* **WHAT THIS TASK INVOLVES**: Below are some records; print every one of them exactly.

* **RECORD EXTRACTS**:
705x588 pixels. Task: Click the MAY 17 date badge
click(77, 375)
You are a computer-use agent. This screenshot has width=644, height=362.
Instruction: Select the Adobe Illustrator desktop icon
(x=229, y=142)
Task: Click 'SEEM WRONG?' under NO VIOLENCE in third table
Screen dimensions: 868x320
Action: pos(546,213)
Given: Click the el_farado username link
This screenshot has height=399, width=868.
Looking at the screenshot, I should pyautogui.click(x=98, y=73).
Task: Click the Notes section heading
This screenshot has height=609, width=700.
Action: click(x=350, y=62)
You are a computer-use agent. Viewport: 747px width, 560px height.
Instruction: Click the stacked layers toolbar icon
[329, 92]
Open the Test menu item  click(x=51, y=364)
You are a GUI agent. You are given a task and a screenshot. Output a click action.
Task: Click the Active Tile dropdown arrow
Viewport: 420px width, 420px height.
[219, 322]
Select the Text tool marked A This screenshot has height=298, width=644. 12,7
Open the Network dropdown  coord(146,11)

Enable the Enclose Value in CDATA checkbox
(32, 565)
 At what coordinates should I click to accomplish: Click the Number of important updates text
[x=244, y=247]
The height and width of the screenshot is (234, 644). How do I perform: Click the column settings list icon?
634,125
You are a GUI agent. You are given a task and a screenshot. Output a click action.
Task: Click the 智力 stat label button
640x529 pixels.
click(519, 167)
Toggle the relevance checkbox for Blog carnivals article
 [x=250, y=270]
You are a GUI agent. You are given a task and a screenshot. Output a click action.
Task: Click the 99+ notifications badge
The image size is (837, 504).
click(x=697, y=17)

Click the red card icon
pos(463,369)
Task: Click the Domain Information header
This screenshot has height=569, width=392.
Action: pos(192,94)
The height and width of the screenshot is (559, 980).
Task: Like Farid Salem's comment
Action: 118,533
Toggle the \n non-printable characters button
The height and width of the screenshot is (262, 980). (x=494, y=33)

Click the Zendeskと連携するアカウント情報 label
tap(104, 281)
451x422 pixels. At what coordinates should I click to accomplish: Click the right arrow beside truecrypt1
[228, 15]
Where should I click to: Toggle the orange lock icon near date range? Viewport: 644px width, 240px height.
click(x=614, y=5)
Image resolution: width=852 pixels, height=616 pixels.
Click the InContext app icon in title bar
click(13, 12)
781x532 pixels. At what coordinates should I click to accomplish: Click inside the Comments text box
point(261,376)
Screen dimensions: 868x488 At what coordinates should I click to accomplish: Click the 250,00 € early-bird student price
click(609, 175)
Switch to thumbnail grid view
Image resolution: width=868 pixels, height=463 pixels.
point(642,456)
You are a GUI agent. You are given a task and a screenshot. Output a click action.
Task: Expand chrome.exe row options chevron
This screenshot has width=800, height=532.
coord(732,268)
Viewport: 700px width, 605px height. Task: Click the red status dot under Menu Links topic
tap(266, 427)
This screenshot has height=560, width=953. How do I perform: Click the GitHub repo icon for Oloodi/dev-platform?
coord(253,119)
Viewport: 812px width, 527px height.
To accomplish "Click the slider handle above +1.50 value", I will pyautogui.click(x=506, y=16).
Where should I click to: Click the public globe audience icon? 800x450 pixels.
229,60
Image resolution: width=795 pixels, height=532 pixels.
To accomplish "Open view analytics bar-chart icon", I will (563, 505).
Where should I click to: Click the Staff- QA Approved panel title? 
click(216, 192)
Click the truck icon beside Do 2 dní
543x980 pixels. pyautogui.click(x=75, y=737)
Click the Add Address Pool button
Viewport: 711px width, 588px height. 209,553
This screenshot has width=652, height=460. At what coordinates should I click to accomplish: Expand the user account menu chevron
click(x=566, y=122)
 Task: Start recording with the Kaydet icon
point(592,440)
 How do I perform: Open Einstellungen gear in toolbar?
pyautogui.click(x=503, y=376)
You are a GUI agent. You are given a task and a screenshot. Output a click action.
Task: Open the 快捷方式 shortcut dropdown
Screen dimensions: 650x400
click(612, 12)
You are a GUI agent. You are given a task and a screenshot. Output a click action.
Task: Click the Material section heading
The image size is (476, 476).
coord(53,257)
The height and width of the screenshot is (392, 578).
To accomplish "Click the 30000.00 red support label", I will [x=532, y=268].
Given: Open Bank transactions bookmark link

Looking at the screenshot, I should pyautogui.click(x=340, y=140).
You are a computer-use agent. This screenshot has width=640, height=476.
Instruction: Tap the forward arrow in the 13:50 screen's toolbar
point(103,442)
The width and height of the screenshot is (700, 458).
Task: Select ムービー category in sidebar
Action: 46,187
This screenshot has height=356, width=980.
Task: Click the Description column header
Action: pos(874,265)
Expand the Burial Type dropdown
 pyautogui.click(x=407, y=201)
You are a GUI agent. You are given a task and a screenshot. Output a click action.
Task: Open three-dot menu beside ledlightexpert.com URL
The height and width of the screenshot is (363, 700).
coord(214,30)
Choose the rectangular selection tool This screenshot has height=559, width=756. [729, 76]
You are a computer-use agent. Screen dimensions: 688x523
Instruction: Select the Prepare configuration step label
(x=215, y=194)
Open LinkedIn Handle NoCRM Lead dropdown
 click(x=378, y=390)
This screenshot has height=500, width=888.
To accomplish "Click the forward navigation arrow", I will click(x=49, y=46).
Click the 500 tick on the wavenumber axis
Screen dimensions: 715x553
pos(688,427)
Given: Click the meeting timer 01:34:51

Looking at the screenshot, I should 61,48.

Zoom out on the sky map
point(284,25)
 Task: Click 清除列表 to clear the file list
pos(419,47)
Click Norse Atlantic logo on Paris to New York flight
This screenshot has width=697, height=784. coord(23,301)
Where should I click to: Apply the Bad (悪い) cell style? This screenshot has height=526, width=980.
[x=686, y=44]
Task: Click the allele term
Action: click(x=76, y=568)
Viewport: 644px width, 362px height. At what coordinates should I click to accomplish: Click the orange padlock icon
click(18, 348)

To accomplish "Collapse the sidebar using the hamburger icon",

* **REPLY TO THE TASK**:
705x588 pixels. Task: Click the MAY 17 date badge
click(77, 375)
You are a computer-use agent. This screenshot has width=644, height=362.
Instruction: Select the Adobe Illustrator desktop icon
(x=229, y=142)
Task: Click 'SEEM WRONG?' under NO VIOLENCE in third table
Screen dimensions: 868x320
Action: pos(546,213)
Given: Click the el_farado username link
This screenshot has height=399, width=868.
Looking at the screenshot, I should pyautogui.click(x=98, y=73).
Task: Click the Notes section heading
This screenshot has height=609, width=700.
Action: click(x=350, y=62)
You are a computer-use agent. Viewport: 747px width, 560px height.
Instruction: Click the stacked layers toolbar icon
[329, 92]
Open the Test menu item  click(x=51, y=364)
You are a GUI agent. You are given a task and a screenshot. Output a click action.
Task: Click the Active Tile dropdown arrow
Viewport: 420px width, 420px height.
[219, 322]
Select the Text tool marked A This screenshot has height=298, width=644. 12,7
Open the Network dropdown  coord(146,11)

Enable the Enclose Value in CDATA checkbox
(32, 565)
 At what coordinates should I click to accomplish: Click the Number of important updates text
[x=244, y=247]
The height and width of the screenshot is (234, 644). How do I perform: Click the column settings list icon?
634,125
You are a GUI agent. You are given a task and a screenshot. Output a click action.
Task: Click the 智力 stat label button
640x529 pixels.
click(519, 167)
Toggle the relevance checkbox for Blog carnivals article
 [x=250, y=270]
You are a GUI agent. You are given a task and a screenshot. Output a click action.
Task: Click the 99+ notifications badge
The image size is (837, 504).
click(x=697, y=17)

Click the red card icon
pos(463,369)
Task: Click the Domain Information header
This screenshot has height=569, width=392.
Action: pos(192,94)
The height and width of the screenshot is (559, 980).
Task: Like Farid Salem's comment
Action: 118,533
Toggle the \n non-printable characters button
The height and width of the screenshot is (262, 980). (x=494, y=33)

Click the Zendeskと連携するアカウント情報 label
tap(104, 281)
451x422 pixels. At what coordinates should I click to accomplish: Click the right arrow beside truecrypt1
[228, 15]
Where should I click to: Toggle the orange lock icon near date range? Viewport: 644px width, 240px height.
click(x=614, y=5)
Image resolution: width=852 pixels, height=616 pixels.
Click the InContext app icon in title bar
click(13, 12)
781x532 pixels. At what coordinates should I click to accomplish: Click inside the Comments text box
point(261,376)
Screen dimensions: 868x488 At what coordinates should I click to accomplish: Click the 250,00 € early-bird student price
click(609, 175)
Switch to thumbnail grid view
Image resolution: width=868 pixels, height=463 pixels.
point(642,456)
You are a GUI agent. You are given a task and a screenshot. Output a click action.
Task: Expand chrome.exe row options chevron
This screenshot has width=800, height=532.
coord(732,268)
Viewport: 700px width, 605px height. Task: Click the red status dot under Menu Links topic
tap(266, 427)
This screenshot has height=560, width=953. How do I perform: Click the GitHub repo icon for Oloodi/dev-platform?
coord(253,119)
Viewport: 812px width, 527px height.
To accomplish "Click the slider handle above +1.50 value", I will pyautogui.click(x=506, y=16).
Where should I click to: Click the public globe audience icon? 800x450 pixels.
229,60
Image resolution: width=795 pixels, height=532 pixels.
To accomplish "Open view analytics bar-chart icon", I will (563, 505).
Where should I click to: Click the Staff- QA Approved panel title? 
click(216, 192)
Click the truck icon beside Do 2 dní
543x980 pixels. pyautogui.click(x=75, y=737)
Click the Add Address Pool button
Viewport: 711px width, 588px height. 209,553
This screenshot has width=652, height=460. At what coordinates should I click to accomplish: Expand the user account menu chevron
click(x=566, y=122)
 Task: Start recording with the Kaydet icon
point(592,440)
 How do I perform: Open Einstellungen gear in toolbar?
pyautogui.click(x=503, y=376)
You are a GUI agent. You are given a task and a screenshot. Output a click action.
Task: Open the 快捷方式 shortcut dropdown
Screen dimensions: 650x400
click(612, 12)
You are a GUI agent. You are given a task and a screenshot. Output a click action.
Task: Click the Material section heading
The image size is (476, 476).
coord(53,257)
The height and width of the screenshot is (392, 578).
To accomplish "Click the 30000.00 red support label", I will [x=532, y=268].
Given: Open Bank transactions bookmark link

Looking at the screenshot, I should pyautogui.click(x=340, y=140).
You are a computer-use agent. This screenshot has width=640, height=476.
Instruction: Tap the forward arrow in the 13:50 screen's toolbar
point(103,442)
The width and height of the screenshot is (700, 458).
Task: Select ムービー category in sidebar
Action: 46,187
This screenshot has height=356, width=980.
Task: Click the Description column header
Action: pos(874,265)
Expand the Burial Type dropdown
 pyautogui.click(x=407, y=201)
You are a GUI agent. You are given a task and a screenshot. Output a click action.
Task: Open three-dot menu beside ledlightexpert.com URL
The height and width of the screenshot is (363, 700).
coord(214,30)
Choose the rectangular selection tool This screenshot has height=559, width=756. [729, 76]
You are a computer-use agent. Screen dimensions: 688x523
Instruction: Select the Prepare configuration step label
(x=215, y=194)
Open LinkedIn Handle NoCRM Lead dropdown
 click(x=378, y=390)
This screenshot has height=500, width=888.
To accomplish "Click the forward navigation arrow", I will click(x=49, y=46).
Click the 500 tick on the wavenumber axis
Screen dimensions: 715x553
pos(688,427)
Given: Click the meeting timer 01:34:51

Looking at the screenshot, I should 61,48.

Zoom out on the sky map
point(284,25)
 Task: Click 清除列表 to clear the file list
pos(419,47)
Click Norse Atlantic logo on Paris to New York flight
This screenshot has width=697, height=784. coord(23,301)
Where should I click to: Apply the Bad (悪い) cell style? This screenshot has height=526, width=980.
[x=686, y=44]
Task: Click the allele term
Action: click(x=76, y=568)
Viewport: 644px width, 362px height. At what coordinates should I click to accomplish: Click the orange padlock icon
click(18, 348)

To accomplish "Collapse the sidebar using the hamburger icon",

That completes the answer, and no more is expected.